***** EXERCISE DATA

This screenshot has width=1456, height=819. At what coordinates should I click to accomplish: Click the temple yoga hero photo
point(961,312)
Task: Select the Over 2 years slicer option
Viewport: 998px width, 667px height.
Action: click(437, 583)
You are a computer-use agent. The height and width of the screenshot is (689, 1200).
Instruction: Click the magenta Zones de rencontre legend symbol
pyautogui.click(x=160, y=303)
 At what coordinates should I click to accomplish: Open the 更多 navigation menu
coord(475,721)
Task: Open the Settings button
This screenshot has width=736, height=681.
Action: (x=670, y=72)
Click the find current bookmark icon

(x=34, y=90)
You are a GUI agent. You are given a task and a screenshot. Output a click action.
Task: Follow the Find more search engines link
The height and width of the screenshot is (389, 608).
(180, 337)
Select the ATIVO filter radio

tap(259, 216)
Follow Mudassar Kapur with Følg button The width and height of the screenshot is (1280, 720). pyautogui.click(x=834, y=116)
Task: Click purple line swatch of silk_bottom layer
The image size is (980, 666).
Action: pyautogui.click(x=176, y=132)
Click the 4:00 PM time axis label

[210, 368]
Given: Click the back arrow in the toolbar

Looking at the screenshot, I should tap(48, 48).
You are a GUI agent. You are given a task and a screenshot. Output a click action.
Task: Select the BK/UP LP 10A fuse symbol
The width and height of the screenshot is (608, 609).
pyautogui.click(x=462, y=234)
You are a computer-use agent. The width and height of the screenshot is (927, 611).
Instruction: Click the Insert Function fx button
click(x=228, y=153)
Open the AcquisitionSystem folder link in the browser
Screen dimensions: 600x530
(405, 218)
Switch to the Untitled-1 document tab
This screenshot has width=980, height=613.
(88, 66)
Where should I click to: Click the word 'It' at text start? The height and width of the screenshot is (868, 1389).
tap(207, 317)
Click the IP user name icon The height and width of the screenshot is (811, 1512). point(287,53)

**********

- _WORK INSTRUCTION_
Reproduce every line from the listing above that holds the word "computer".

- _EXERCISE SOLUTION_
You are a computer-use agent. The height and width of the screenshot is (689, 1200).
You are a computer-use agent. The width and height of the screenshot is (927, 611).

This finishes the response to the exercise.